Vibrating vest

Hillrom tech told me the vest moves mucous out of lower lobes and huff cough should be done after therapy 2 x a day.
I only do it once a day. My husband does chest PT in morning when I have a lot of mucous.
Good luck

I use a smartvest which was prescribed for 15 min, 2x/day. I combined nebulizing 7% saline at the same time and upped the smartvest to 20 minutes so I'm doing both for 20 mins. For me doing them together gets up more mucus than separately. That doesn't work for everyone here who has tried it. I do Albuterol puffer first. My docs approved this regimen.

Good. I really think it helps move mucous because i do bring it up in the morning.
Sometimes if my stomach is off, i will skip my evening session.
Be sure to check your doctors rx so you dont exceed the settings. My husband and I spent 5 days in Philly last week and did not take the machine.
Good luck
Marie

Medicare paid for my Afflovest as a rental fee for about 5 years. Now it is evidently paid for because it no longer shows on my Medicare statements. I have bronchiectasis and use it daily after the saline nebulizer treatment. I find it very heavy for me walk around with it and have to use the low setting.

Do you find it helps or works for you?

That is hard to say. It usually does not make me cough or bring up anything. I stopped using it daily except in the case of a flare and then it seemed to help some. I had a recent bad flare and was advised to use at least twice a day by my doctors, flare or not. I find the Aerobika works really well at bringing up mucus, so I use that too. Hope that helps.
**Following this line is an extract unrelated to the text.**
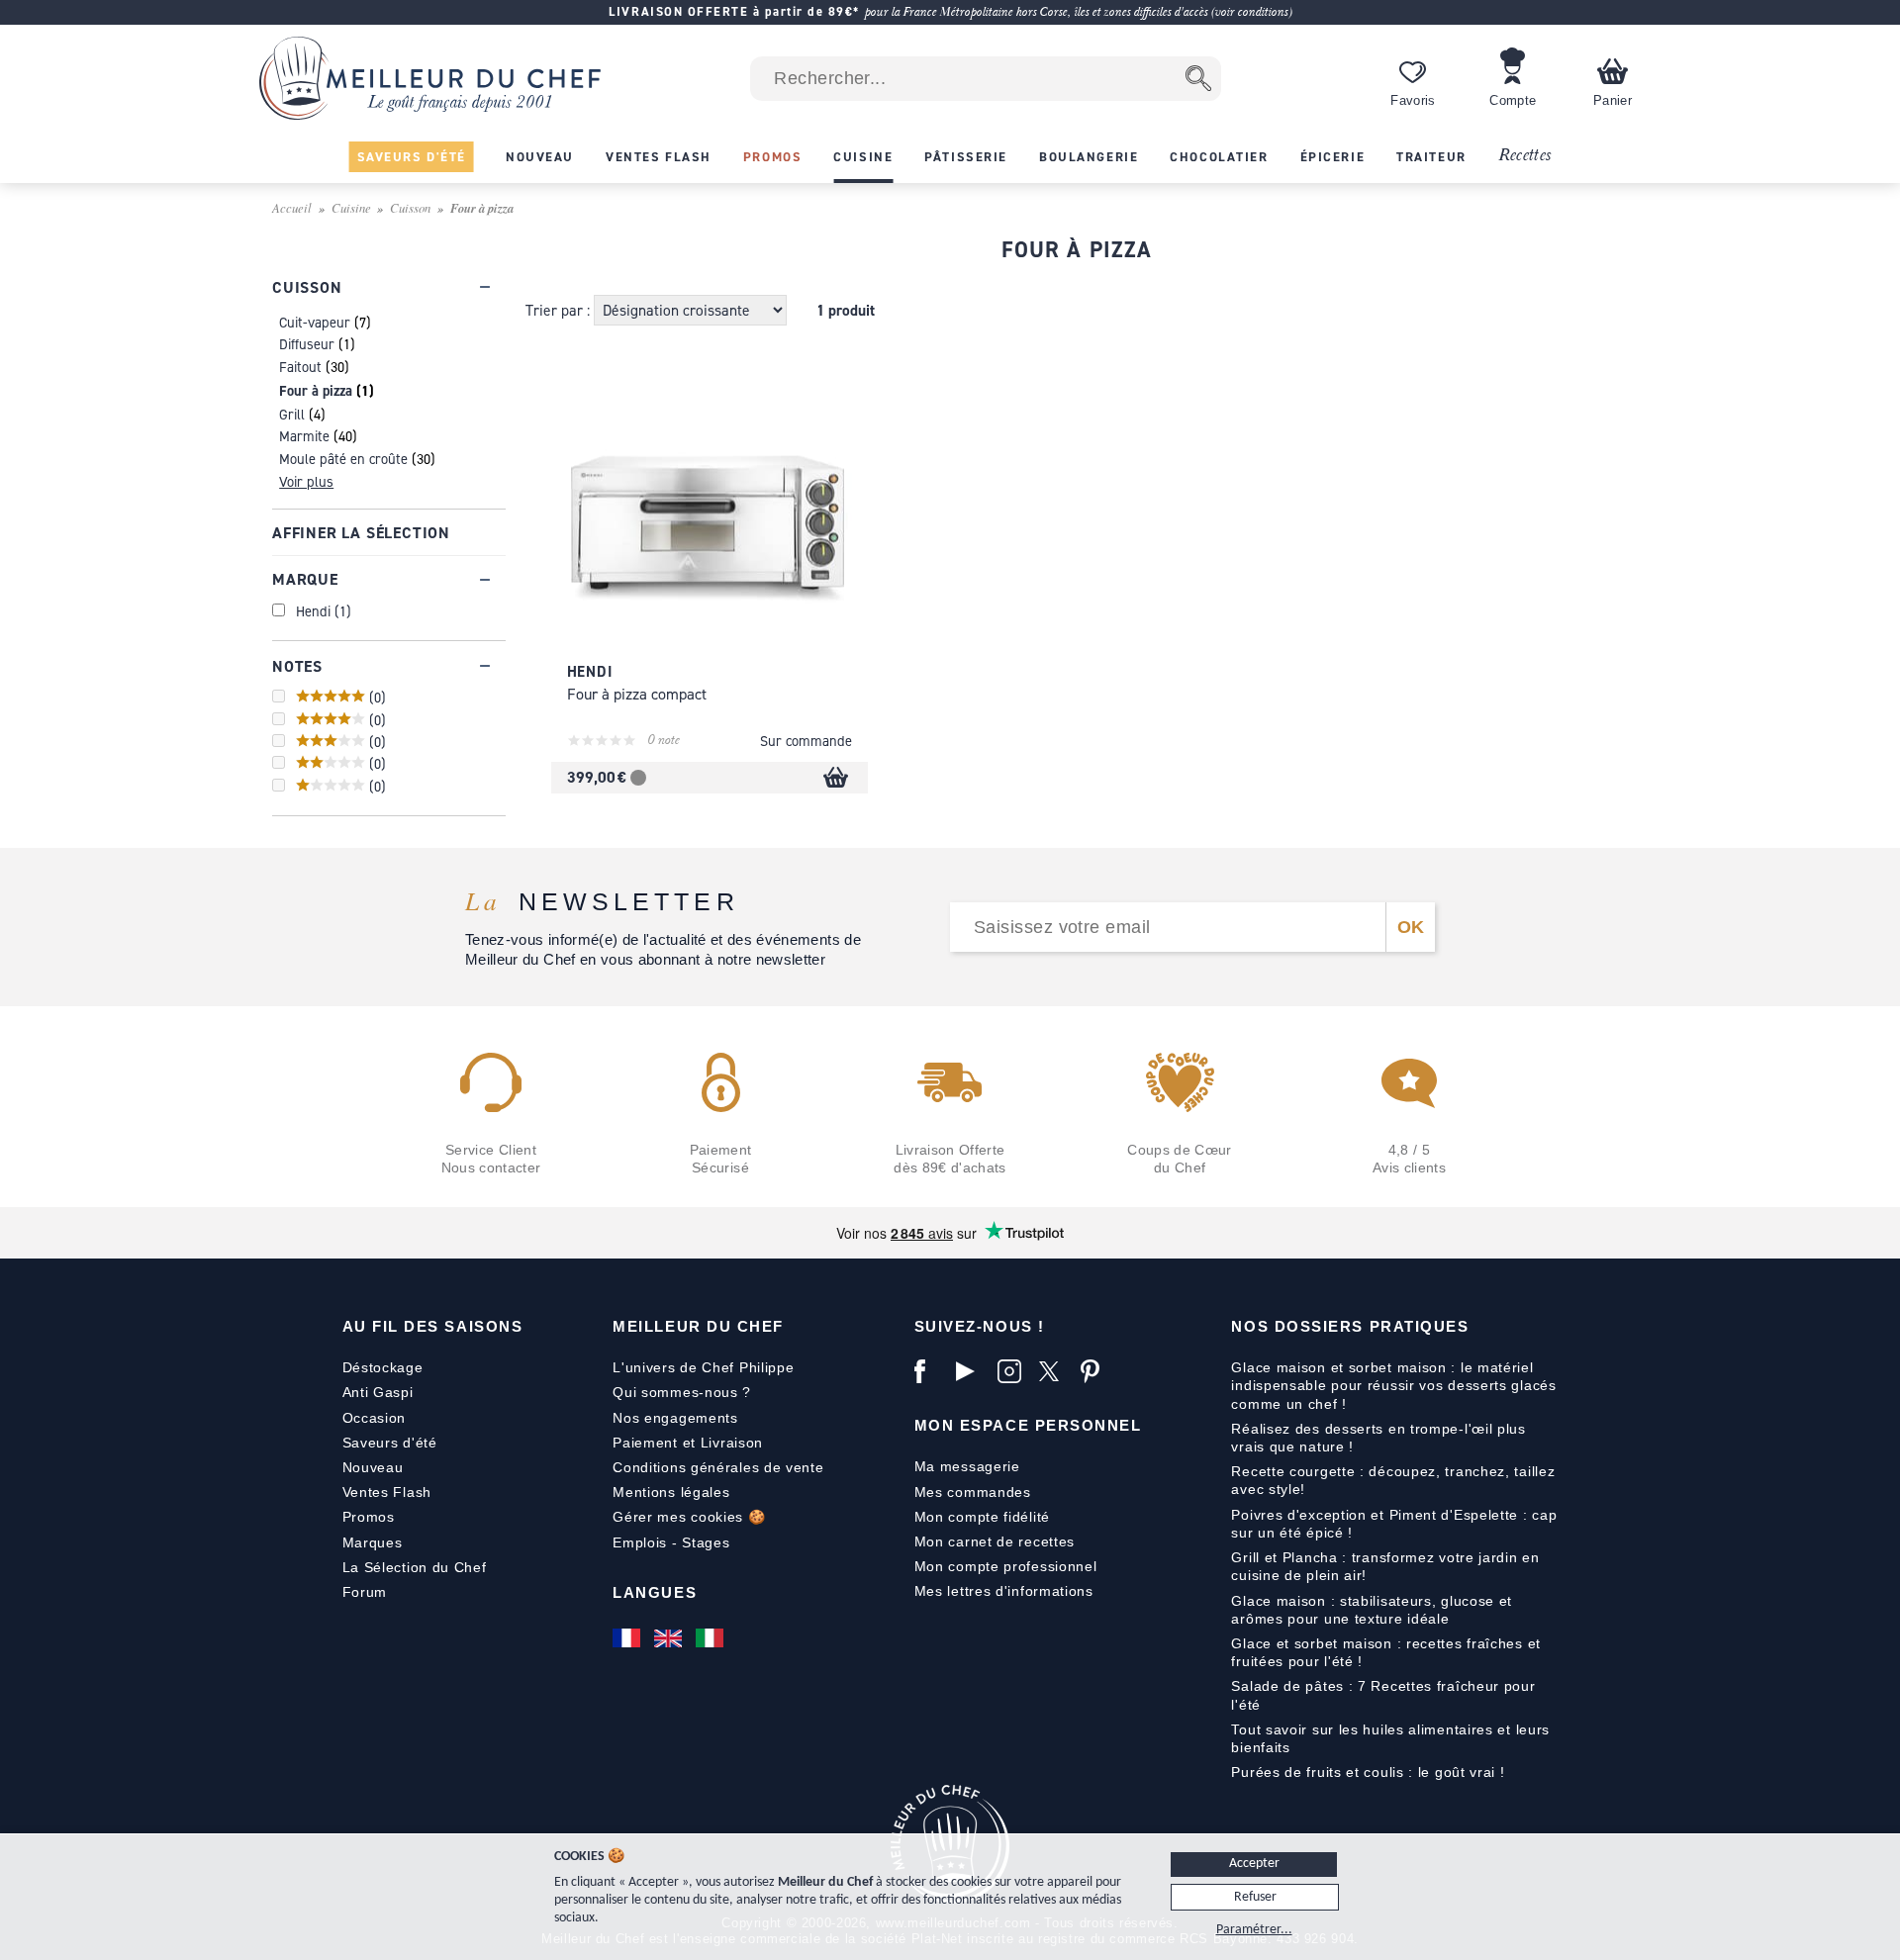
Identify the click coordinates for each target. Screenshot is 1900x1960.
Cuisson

I used not to get any mucus movement but if you nebulize and /or exercise before and play with positioning during your sessions ( lie on either side for 2 min each and on back with a pillow under you) you might get better mucus movement. It’s clear in all treatments you have to find what works for you. I also had to do big 3 antibiotics for MAC and couldn’t tolerate the ethambutol so they eliminated it and the protocol still worked.

I have worn the vest for years for 30 minutes once or twice a day presribed by my doctor. I have not been able to tell that the vest helps bring up anything. I am one of those that have never been able to get sputum up.

After reading messages on this website, I tried several over the counter things and now can get lots of sputum up.

But, even though I get a lot up, it's not enough. I just had a bronchoscopy after six months and my pulmonoligist said I was full up to my neck. They found pseudomonas and I am on azithromycin Mon-Wed-Fri for three months, possibly rest of life.

I am a firm believer in bronchoscopies. We need to have them every several months to find out what is going on down in our chest.

Stay Positive.

I have used the Afflovest on the medium setting for a little over a year. Medicare pays. The respiratory therapist working with the UTexas Tyler Pulmonary Clinic instructed me to use it AFTER my nebulizing, coughing( including Huff Coughing, and using the Aerobika and my nebulizer). For the last part of the vest 'session'- Drainage- I lay on my left side on the bed or couch. I have Bronchiectasis and Myco Abscessus abscessus. I find that this all works and helps me. Good Luck

Not Nancy, do you mean you use the vest after all other clearing therapies?